Reputation: 6891
I am trying to write a program that works as an intermedium. (M)
I can only use telnet to connect :
A needs to connect to M, B connects to M.
A sends data to M on a socket, M needs to pass it to B
B sends data to M on another socket
I tried this by starting four threads with a shared list
The problem is it seems it is not writing to the other socket, or even accepting writing.
Does anyone know a better way to implement this and pass it through to another socket
My code :
import sys
import arduinoReadThread
import arduinoWriteThread
import socket
class ControllerClass(object):
'''
classdocs
'''
bolt = 0
socketArray=list()
def __init__(self):
self.readAndParseArgv()
self.createThreads()
def readAndParseArgv(self):
array = sys.argv
print sys.argv
if len(array) != 3:
print "Too few arguments : ./script host:port host:port"
else:
for line in array:
if ":" in line:
splitted = line.split(':')
HOST = splitted[0]
print HOST
PORT = int(splitted[1])
print PORT
s=socket.socket(socket.AF_INET, socket.SOCK_STREAM ) #create an INET, STREAMing socket
s.bind((HOST,PORT)) #bind to that port
print "test"
s.listen(1) #listen for user input and accept 1 connection at a time.

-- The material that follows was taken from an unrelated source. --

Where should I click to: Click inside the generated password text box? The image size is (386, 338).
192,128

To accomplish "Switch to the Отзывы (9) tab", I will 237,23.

self.socketArray.append(s)
def createThreads(self):
print "Creating Threads"
sharedArray1 = list()
sharedArray2 = list()
s1 = self.socketArray.pop()
s2 = self.socketArray.pop()
sT1 = arduinoWriteThread.writeThread().run(self.bolt,sharedArray1,s2)
sT2 = arduinoReadThread.readThread().run(self.bolt,sharedArray1,s1)
sT3 = arduinoReadThread.readThread().run(self.bolt,sharedArray2,s2)
sT4 = arduinoWriteThread.writeThread().run(self.bolt,sharedArray2,s1)
sT1.start()
sT2.start()
sT3.start()
sT4.start()
x = ControllerClass()
x
Two Threads : Write Thread :
import threading class writeThread ( threading.Thread ):
def run ( self,bolt,writeList,sockeToWriteTo ):
s = sockeToWriteTo
while(bolt == 0):
conn, addr = s.accept()
if len(writeList) > 0:
socket.send(writeList.pop(0))
Read Thread
import threading
class readThread ( threading.Thread ):
def run ( self,bolt,writeList,socketToReadFrom ):
s = socketToReadFrom
while(bolt == 0):
conn, addr = s.accept()
f = conn.rcv()
print f
writeList.append(f)
Upvotes: 2
Views: 1033
Reputation: 409432
You don't really need threads for this...
When a new connection is accepted, add it to a list. When receiving anything from one of the connection in the list, send to all connections except the one you got the message from.
Use select to see which connections have send data to you.
Example using select:
# serversocket: One server socket listening on some port, has to be non-blocking
# all_sockets : List containing all connected client sockets
while True:
readset = [serversocket]
readset += all_sockets
# Wait for sockets to be ready, with a 0.1 second timeout
read_ready = select.select(readset, None, None, 0.1)
# If the listening socket can be read, it means it has a new connection
if serversocket in read_ready:
new_connection = serversocket.accept()
new_connection.setblocking(0); # Make socket non-blocking
all_sockets += [new_connection]
read_ready.remove(serversocket) # To not loop over it below
for socket in read_ready:
# Read data from socket
data = socket.recv(2048)
for s in all_sockets:
# Do not send to self
if s != socket:
s.send(data)
Disclaimer I have never really used the Python socket functions, the code above was made from reading the manual pages just now. The code is probably not optimal or very Pythonic either.